● **Text**:
Monday, September 22, 2014

Some reflections on the referendum

Not jubilation but just overwhelming relief that it was over - something I felt about 98% certain of at the back of eleven on Thursday.  It's been a roller-coaster.  I find going on roller-coasters deeply unpleasant and pointless experiences and so with Indyref 2014, only it went on much much longer.  A few thoughts in no particular order, starting with what is for me the must read post-indy post from the Flying Rodent.

1) What he said.  Just to reinforce a couple of points he makes. Thank goodness someone else said this too: I couldn't be doing with all this positivity about how engaged people were.  People were engaged all right, but not in a good way.  More specifically I've been personally told on more tha one occasion that various ugly scenes we've witnessed on the campaign are explicable because people feel passionately about the issues, man.  My response would be that if 'feeling passionate' is what leads people to scream 'quisling' in people's faces and stand in a parking lot on a Sunday afternoon calling for journalists to be sacked for being rude to the First Minister then I'd have thought it was an obvious point to make that feeling passionate isn't necessarily, or even usually, a virtue in itself.

2) FR's right about the turnout too.  If change is big, clear and irreversible, then it's going to be much easier to mobilise people - even if, as in this case, it's to stop it from happening,  I hope people aren't too disappointed when they realise there's not the least chance of this being transferred to the beige world of parliamentary politics.

● **Dataset extract**:
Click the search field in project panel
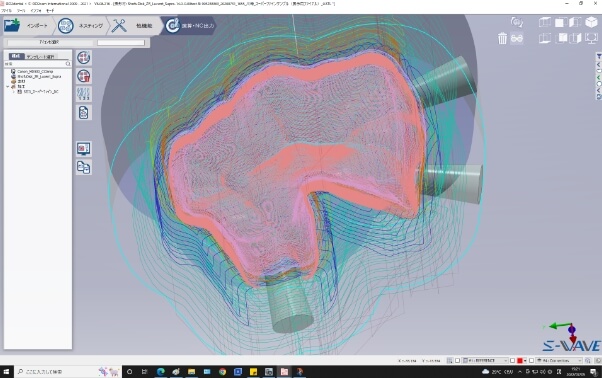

● **Problem set**:
**a)** According to the referendum post, whose post is the must-read post-indy post?
**b)** Extend the referendum post past its final sentence.
The material is not needed for what follows.

● **Answers below**:
**a)** The Flying Rodent's.

**b)**
3) I declare myself vindicated on anything I have ever said about referendums.  I thought I had written something longer than this, and I may have but can't be bothered looking for it.  One of the many objections I have to them is they absolutely do not do what they say on the tin.  Politicians usually advocate them because they claim they'll settle an issue 'once and for all'.  We've already seen numerous international examples where the exact opposite happens.  We should be clear about this: they are repeated because the people who lost didn't accept the result.  The Irish with Europe and the Quebecois in Canada are obvious examples.  I have to say the speed with which Salmond & Co. have gone cold on the whole "sovereign will of the Scottish people" thing is pretty impressive, although we have a particular Salmond/Sillars twist with the idea that plebiscites are no longer a good thing at all, what with this one not yielding the desired result.

4) Salmond's departure is a wonderful thing, even if the manner in which he's doing so is more graceless than even I expected.  Nick Cohen is bang on the money here.  I can't do nuance with Salmond.  I consider him to be a sinister Putinist bully who has been an entirely malignant force in Scottish politics.  I can find nothing good to say about Alex Salmond at all.  His departure is a deliverance.

5) Many of the footsoldiers of the Yes movement were lions led by donkeys.  I was a little apprehensive about going into work on Friday wondering how my Yes colleagues had taken defeat.  They conducted themselves with grace and dignity - an impressive feat for the committed and the sleep deprived.  I'd imagine others have had similar experiences and I think it needs to be acknowledged.

6) This hasn't been universal, to put it mildly.  De Nile ain't just a river in Egypt - it's also the first in the stages of grief and I suppose it's understandable that we've seen a fair bit of this in the last couple of days.  But the speed with which some have formulated a betrayal narrative is truly awesome.  "They promised new powers and they lied!"  It's just a suggestion but I've have thought the weekend after the referendum was a little early to be pulling out a stab in the back myth.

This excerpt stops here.